В дом к Серафиме Федор Федорович свернул с улицы без всякой утайки. На кривотолки толпы он начхал, угрызений перед семьей не испытывал. Правильно, что не остался вечерять дома – чтобы не видеть, не раздражаться от раззявы жены и припадочного сына; о приступе сына Федор Федорович, разумеется, узнал.
Серафима встречала его всегда с пугливой радостью. Чем больше он заходил к ней и чаще оставался на ночь, тем ближе он становился ей, тем выше она ценила себя; ни про какую свою ущербную рыжатину уж и не вспоминала.
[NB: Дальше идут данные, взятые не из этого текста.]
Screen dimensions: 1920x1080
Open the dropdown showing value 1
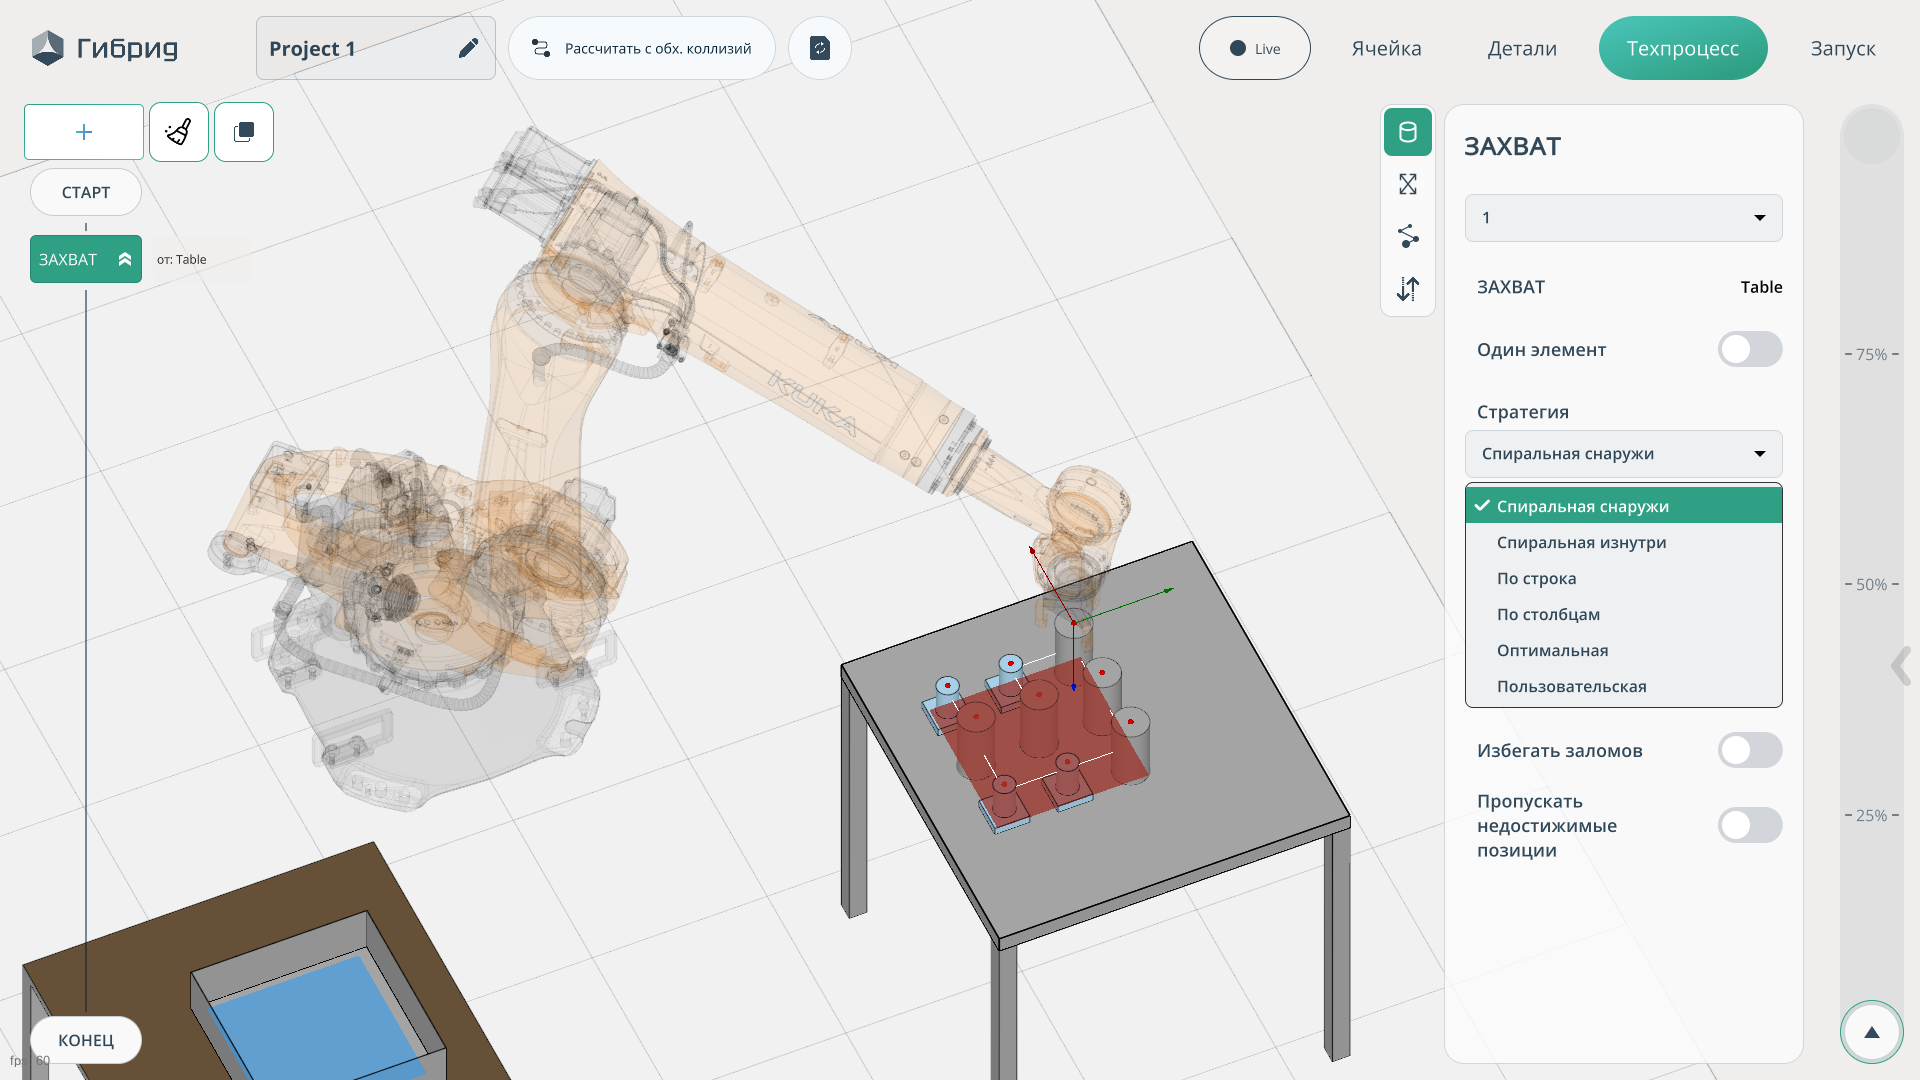pos(1622,218)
Федор Федорович любил коньяк. Он выпивал стопку перед ужином, другую не спеша тянул после. Ел он медленно, основательно и помногу. Тут опять выплывал Серафиме плюс – стало быть, готовка ее гостю по душе. Никогда, ни разу, ни в разговоре, ни в застолье, ни на пуховом ложе не было между ними даже мизерного раздрая, спору или взаимного укора. Они могли целый вечер промолчать, но не испытывали от такого безмолвия тяготы или отчуждения. А если и говорили, то без захлеба, ровно и светло. Федор Федорович расскажет, бывало, какие кудрястые вишни в Австрии, какие красивые мосты в Будапеште, какие чистые пивные – гаштеты по-ихнему – в Германии. Потом отхлебнет коньяку и закурит папиросу. Серафиме нравилось, как он курит. Раздумчиво, глубоко. Благостная тишина наступала в доме. Язык почесать, с народом повидаться – Серафиме хватало своей закусочной.
Однажды – на Женский день – он подарил Серафиме длинные бусы с мелкими агатовыми камнями, в несколько витков на шею. Серафима возьми да брякни: «А Маргарите своей купил такие?» Федор Федорович посмотрел на Серафиму с грубым недоумением и как будто стал вспоминать, кто такая Маргарита. Серафима язык прикусила и больше никогда про его семью не спрашивала; перестала себя казнить, что у живой жены уводит мужика. Судьбой, значит, писано.